[INFORMATION GIVEN Boundary: Start]

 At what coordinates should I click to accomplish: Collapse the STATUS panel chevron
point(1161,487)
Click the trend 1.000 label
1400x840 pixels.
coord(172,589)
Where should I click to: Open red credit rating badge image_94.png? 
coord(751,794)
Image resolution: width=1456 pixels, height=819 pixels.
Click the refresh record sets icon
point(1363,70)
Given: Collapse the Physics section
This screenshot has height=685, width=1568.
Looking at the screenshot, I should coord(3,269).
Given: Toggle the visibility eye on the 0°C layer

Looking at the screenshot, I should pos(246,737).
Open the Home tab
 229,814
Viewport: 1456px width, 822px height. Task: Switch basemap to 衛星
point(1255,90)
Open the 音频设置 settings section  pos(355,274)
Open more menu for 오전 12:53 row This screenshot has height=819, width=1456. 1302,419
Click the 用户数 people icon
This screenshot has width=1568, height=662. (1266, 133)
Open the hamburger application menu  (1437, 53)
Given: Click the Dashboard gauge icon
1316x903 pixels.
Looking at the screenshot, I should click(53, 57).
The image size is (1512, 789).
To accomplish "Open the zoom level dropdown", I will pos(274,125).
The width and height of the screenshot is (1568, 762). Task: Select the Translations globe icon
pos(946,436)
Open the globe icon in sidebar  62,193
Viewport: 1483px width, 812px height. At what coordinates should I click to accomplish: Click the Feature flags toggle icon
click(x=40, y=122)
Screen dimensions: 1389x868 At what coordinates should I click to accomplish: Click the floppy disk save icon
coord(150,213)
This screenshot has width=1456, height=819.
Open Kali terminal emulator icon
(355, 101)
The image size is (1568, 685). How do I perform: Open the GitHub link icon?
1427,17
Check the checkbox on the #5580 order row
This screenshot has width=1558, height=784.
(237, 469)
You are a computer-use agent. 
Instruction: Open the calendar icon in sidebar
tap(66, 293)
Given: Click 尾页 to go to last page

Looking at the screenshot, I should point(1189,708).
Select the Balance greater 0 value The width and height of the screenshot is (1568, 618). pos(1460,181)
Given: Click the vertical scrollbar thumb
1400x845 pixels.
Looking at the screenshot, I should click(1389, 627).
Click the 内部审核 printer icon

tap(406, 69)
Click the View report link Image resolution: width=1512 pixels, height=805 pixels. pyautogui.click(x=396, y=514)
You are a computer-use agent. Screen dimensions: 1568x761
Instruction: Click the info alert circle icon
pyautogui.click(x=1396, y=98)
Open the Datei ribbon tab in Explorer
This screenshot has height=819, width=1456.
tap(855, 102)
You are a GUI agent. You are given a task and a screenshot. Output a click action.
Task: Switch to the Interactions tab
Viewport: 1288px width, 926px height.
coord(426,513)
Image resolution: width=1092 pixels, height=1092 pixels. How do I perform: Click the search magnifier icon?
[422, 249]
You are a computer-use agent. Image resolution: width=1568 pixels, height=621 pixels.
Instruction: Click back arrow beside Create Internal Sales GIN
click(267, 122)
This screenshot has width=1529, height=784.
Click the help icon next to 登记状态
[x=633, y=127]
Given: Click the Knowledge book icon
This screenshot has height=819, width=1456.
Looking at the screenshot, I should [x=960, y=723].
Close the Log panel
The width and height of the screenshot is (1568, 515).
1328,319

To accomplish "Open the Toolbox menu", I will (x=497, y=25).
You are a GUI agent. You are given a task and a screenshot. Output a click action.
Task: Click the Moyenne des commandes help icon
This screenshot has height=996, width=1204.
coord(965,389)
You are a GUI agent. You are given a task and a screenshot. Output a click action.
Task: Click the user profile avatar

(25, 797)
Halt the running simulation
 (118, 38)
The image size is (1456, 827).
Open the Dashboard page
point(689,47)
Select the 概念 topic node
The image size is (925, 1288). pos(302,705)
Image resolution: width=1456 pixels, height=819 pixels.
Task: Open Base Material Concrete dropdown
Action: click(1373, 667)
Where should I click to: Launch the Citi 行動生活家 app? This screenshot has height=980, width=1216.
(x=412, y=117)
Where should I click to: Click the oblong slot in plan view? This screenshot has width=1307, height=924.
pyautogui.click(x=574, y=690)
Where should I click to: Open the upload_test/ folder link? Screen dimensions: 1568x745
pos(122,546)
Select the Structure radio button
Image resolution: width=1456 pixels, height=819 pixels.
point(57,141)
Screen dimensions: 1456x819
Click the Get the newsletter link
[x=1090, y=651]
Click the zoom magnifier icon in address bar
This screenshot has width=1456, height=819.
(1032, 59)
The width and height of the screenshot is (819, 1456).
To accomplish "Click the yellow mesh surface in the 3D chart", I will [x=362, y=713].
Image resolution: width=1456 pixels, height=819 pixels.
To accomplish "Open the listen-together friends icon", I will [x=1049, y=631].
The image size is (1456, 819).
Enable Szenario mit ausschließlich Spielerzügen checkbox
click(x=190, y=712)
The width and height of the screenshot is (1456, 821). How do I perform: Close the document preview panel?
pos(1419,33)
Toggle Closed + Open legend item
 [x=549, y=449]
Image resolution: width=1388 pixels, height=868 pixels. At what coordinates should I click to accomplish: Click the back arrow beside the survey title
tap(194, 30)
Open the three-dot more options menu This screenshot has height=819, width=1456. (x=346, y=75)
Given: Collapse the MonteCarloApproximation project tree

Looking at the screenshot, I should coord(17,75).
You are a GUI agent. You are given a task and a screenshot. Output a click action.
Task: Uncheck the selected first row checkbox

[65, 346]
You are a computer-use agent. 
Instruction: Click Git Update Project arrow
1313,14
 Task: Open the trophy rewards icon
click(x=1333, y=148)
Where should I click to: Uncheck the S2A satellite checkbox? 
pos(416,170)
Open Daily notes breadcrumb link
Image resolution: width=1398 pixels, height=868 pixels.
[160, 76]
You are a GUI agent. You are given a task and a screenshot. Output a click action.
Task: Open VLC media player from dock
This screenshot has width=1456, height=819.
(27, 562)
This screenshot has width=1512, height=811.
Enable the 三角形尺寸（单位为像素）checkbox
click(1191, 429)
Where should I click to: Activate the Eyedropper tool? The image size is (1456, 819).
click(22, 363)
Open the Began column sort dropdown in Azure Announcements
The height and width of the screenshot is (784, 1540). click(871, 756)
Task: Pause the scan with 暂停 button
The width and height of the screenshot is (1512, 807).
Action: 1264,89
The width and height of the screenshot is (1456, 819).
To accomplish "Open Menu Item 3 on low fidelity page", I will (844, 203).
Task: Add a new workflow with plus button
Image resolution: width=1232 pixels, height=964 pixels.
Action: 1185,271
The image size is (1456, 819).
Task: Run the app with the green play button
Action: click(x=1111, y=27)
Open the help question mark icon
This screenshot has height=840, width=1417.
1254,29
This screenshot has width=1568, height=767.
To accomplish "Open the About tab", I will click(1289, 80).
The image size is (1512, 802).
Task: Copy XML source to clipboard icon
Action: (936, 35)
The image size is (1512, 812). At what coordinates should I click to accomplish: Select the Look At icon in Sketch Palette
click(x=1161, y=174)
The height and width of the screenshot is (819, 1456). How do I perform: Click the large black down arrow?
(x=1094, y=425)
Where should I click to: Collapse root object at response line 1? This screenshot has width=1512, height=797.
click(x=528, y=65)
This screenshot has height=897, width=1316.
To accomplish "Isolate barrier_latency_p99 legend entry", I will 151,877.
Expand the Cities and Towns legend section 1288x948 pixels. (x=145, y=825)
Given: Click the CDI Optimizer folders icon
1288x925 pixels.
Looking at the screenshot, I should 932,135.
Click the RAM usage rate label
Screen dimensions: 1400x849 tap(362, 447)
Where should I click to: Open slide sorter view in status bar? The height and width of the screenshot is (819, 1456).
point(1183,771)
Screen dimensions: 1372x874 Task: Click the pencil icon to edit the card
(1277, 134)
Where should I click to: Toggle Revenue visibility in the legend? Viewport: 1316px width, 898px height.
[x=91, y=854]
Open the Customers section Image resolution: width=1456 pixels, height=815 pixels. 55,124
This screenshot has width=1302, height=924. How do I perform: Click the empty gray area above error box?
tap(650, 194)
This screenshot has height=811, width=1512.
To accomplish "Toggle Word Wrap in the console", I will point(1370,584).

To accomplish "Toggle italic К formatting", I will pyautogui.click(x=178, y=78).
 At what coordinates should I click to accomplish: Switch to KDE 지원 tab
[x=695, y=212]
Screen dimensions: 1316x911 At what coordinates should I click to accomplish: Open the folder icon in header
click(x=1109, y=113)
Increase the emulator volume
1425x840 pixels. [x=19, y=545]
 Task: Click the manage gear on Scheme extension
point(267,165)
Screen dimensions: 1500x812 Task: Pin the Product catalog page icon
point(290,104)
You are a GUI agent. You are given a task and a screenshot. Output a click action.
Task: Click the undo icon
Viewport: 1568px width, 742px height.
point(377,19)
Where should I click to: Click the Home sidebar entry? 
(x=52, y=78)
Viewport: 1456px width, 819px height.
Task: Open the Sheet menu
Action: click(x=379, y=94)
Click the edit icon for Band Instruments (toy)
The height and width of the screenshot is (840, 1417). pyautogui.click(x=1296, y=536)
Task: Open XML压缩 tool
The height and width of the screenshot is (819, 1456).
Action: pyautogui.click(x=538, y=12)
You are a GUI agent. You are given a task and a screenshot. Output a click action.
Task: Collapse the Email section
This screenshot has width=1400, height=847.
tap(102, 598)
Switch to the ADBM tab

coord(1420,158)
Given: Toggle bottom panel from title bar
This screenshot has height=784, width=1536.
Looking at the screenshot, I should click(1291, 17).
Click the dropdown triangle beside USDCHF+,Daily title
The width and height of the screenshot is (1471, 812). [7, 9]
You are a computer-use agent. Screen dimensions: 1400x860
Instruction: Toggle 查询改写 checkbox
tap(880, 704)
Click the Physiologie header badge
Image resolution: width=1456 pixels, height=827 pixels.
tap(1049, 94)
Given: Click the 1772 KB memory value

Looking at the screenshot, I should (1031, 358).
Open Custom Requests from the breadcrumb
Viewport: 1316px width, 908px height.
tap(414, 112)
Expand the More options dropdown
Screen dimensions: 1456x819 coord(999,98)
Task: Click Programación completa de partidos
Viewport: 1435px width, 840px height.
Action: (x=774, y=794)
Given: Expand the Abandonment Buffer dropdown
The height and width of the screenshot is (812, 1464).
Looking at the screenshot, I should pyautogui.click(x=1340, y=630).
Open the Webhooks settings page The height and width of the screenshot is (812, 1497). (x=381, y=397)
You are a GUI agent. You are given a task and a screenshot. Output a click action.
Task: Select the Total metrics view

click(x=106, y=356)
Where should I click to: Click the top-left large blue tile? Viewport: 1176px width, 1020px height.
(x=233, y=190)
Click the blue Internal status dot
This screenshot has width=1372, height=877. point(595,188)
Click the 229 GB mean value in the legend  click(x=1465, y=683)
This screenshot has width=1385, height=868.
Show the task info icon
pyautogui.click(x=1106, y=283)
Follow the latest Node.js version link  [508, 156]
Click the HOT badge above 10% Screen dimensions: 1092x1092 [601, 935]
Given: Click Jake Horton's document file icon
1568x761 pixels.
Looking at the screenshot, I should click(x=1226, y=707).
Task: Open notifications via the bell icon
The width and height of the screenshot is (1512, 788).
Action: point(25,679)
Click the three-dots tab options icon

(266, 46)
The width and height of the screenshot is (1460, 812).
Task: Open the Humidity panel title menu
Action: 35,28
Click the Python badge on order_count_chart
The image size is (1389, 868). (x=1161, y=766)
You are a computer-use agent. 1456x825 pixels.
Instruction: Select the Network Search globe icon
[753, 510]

[INFORMATION GIVEN Boundary: End]

* _TASK DIRECTIONS_
Please report every line of the records above that contains the word "settings".

* _FINAL ANSWER_
Open the 音频设置 settings section  pos(355,274)
Open the Webhooks settings page The height and width of the screenshot is (812, 1497). (x=381, y=397)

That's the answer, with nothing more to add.